Why the world has struggled to act on climate change — and what it takes to break that pattern

Learning Objectives

By the end of this module you will be able to:

  • Explain climate change as a market failure and a collective action problem
  • Describe how carbon lock-in and path dependence create structural inertia against transition
  • Analyze how regulatory capture works in the energy sector with concrete examples
  • Explain why international climate agreements have historically underperformed
  • Identify at least two structural conditions or mechanisms that have enabled climate policy breakthroughs

Core Concepts

1. The Market Failure at the Heart of Climate Change

Climate change is not simply a failure of political will. It is, more fundamentally, a market failure: the prices of fossil fuel energy do not reflect their true social costs. When burning coal or oil imposes costs on communities, future generations, and ecosystems worldwide — but those costs don't show up in the price of a kilowatt-hour or a tank of petrol — the market systematically underprices the activity. Individual actors making rational decisions end up collectively producing outcomes that are bad for everyone.
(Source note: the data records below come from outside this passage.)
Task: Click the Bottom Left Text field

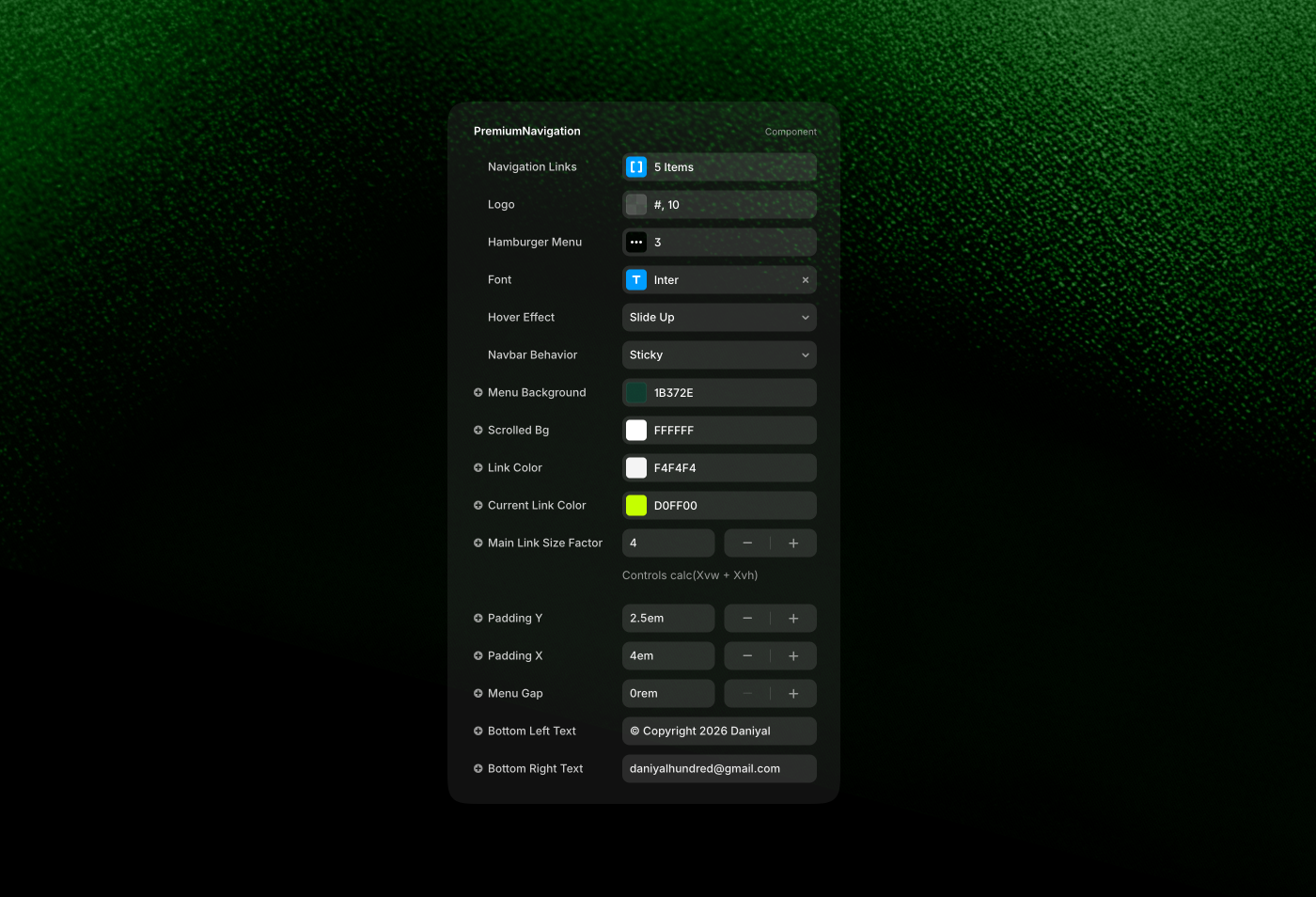Action: click(x=719, y=732)

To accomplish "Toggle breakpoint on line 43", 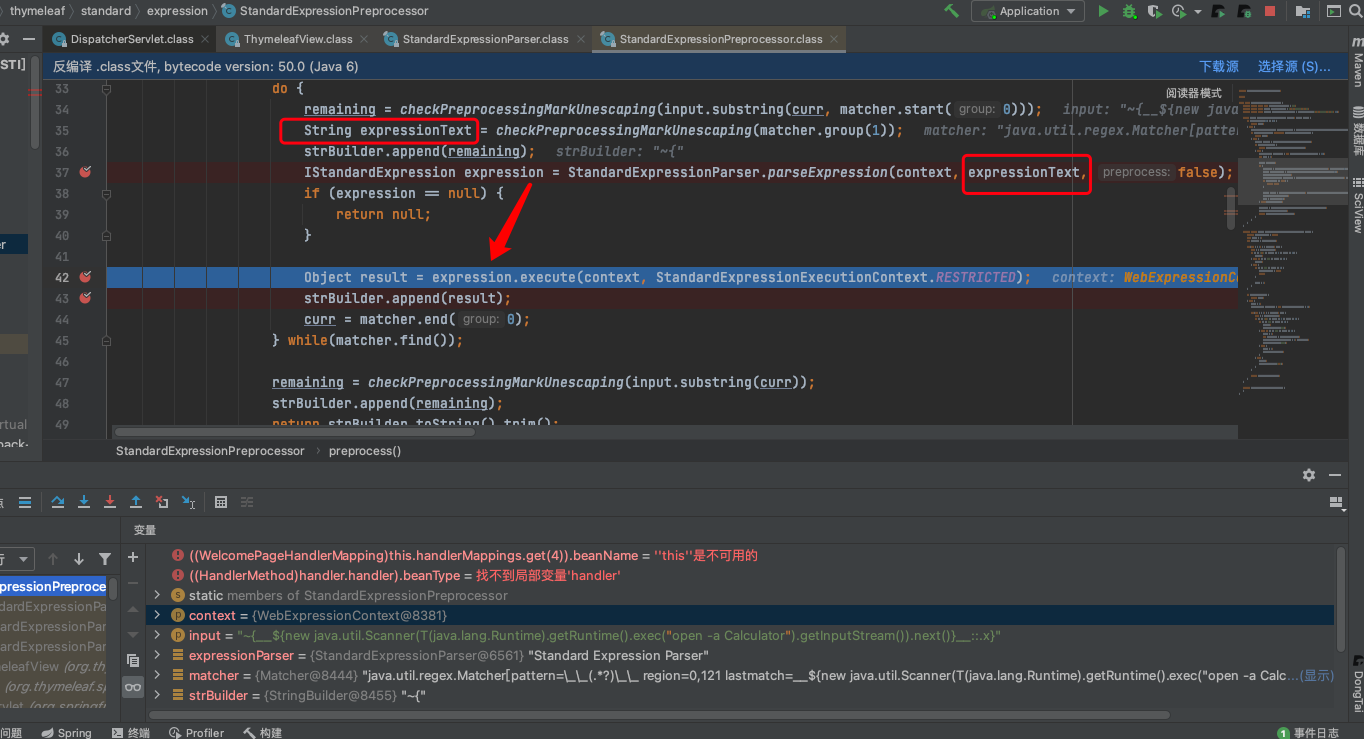I will coord(86,298).
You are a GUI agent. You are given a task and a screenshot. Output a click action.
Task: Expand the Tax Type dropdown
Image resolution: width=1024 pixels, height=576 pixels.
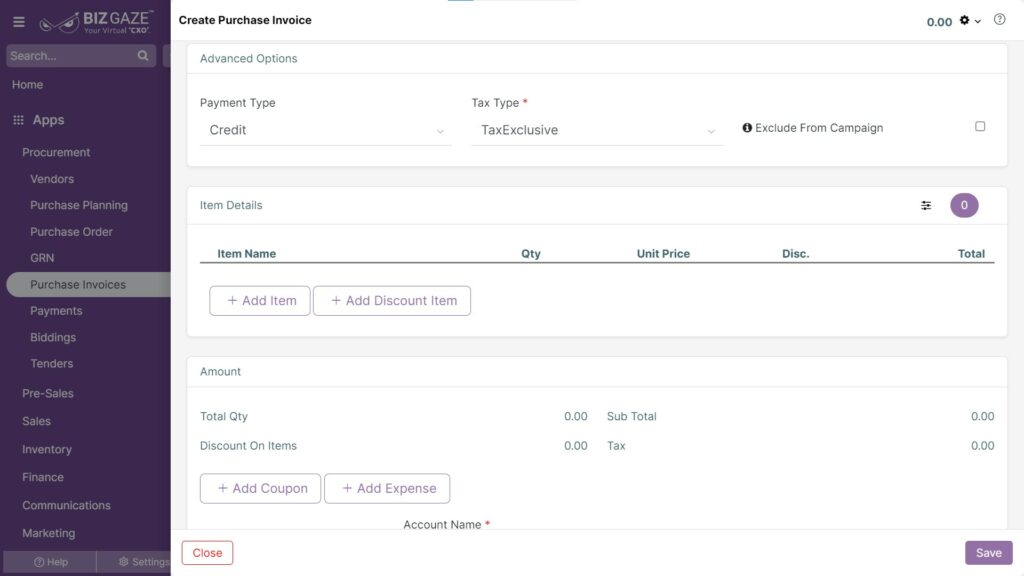click(x=597, y=131)
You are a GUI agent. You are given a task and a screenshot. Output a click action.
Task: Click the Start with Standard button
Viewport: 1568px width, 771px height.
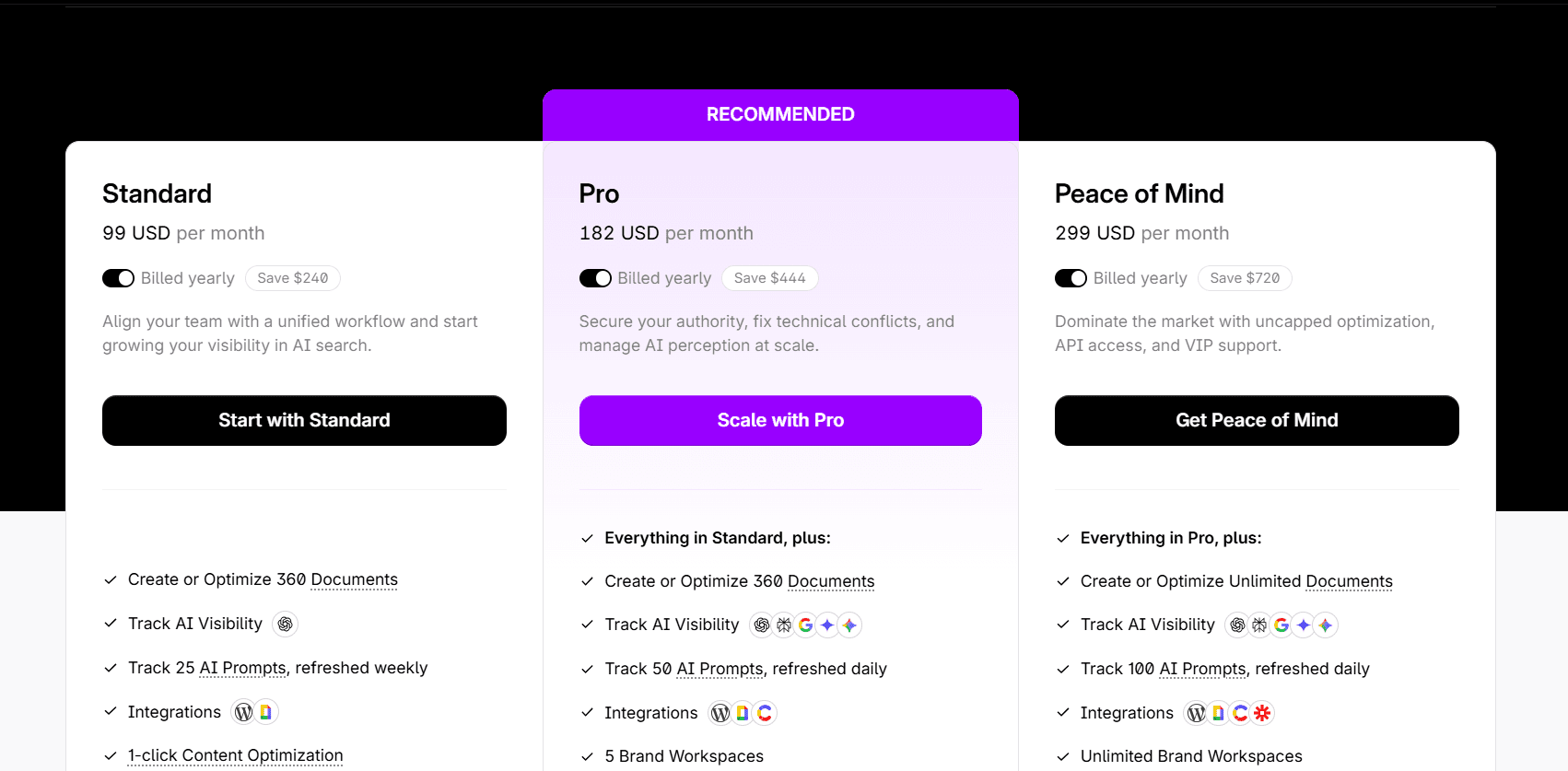coord(304,420)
This problem is compounded by the structure of climate benefits. A stable climate is a public good: it is non-excludable (no country can be prevented from benefiting from reduced atmospheric CO2 regardless of whether it contributed to that reduction) and non-rivalrous (one country's enjoyment of a stable climate doesn't reduce another's). These properties create a powerful structural incentive for free-riding.

Countries can enjoy the emissions reductions produced by others — without incurring any domestic mitigation costs. This is not a cynical choice; it is the predictable outcome of rational national interest in the absence of enforcement.
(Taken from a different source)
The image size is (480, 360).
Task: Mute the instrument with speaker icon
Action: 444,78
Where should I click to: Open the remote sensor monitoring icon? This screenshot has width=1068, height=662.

The incentive structure of international climate negotiations closely resembles a prisoner's dilemma: each country benefits from continuing to emit (lower domestic costs) while bearing only a fraction of the resulting global damage. The dominant strategy for any individual nation is to not reduce emissions while hoping others do — making cooperation structurally unstable without enforcement.

Beyond the Prisoner's Dilemma

Recent game-theoretic research suggests that when the scientific evidence of climate severity is sufficiently compelling, the strategic situation may shift from a prisoner's dilemma (where defection always dominates) toward a coordination game (where all parties benefit from cooperating). The framing matters, but without enforcement, even coordination games can unravel.
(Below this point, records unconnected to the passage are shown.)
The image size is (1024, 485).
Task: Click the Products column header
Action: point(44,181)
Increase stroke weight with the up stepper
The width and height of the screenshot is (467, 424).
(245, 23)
The temporal mismatch between costs and benefits reinforces this problem. Abatement costs are concentrated, immediate, and borne domestically. The benefits — reduced atmospheric damage, avoided sea-level rise, fewer extreme weather events — are diffuse across billions of people and largely realized decades in the future. Any government calculating national self-interest from a short time horizon will find the arithmetic of climate action hard to justify.


2. Carbon Lock-In and Path Dependence

Even when political will for climate action exists, industrial economies face a structural barrier: they are deeply locked into fossil fuel-based systems. This is the concept of carbon lock-in, developed by economist Gregory Unruh, which describes a self-reinforcing state where technologies and institutions co-evolve to entrench carbon-intensive pathways.

The core idea is the Techno-Institutional Complex (TIC): fossil fuel technologies and the institutions that govern them have developed together over more than a century, each adapting to and reinforcing the other. Fossil fuel infrastructure shapes regulations, trade agreements, and organizational structures. In turn, those regulations and subsidies direct investment back into fossil fuels, creating a mutually reinforcing cycle that resists disruption even when cleaner alternatives exist.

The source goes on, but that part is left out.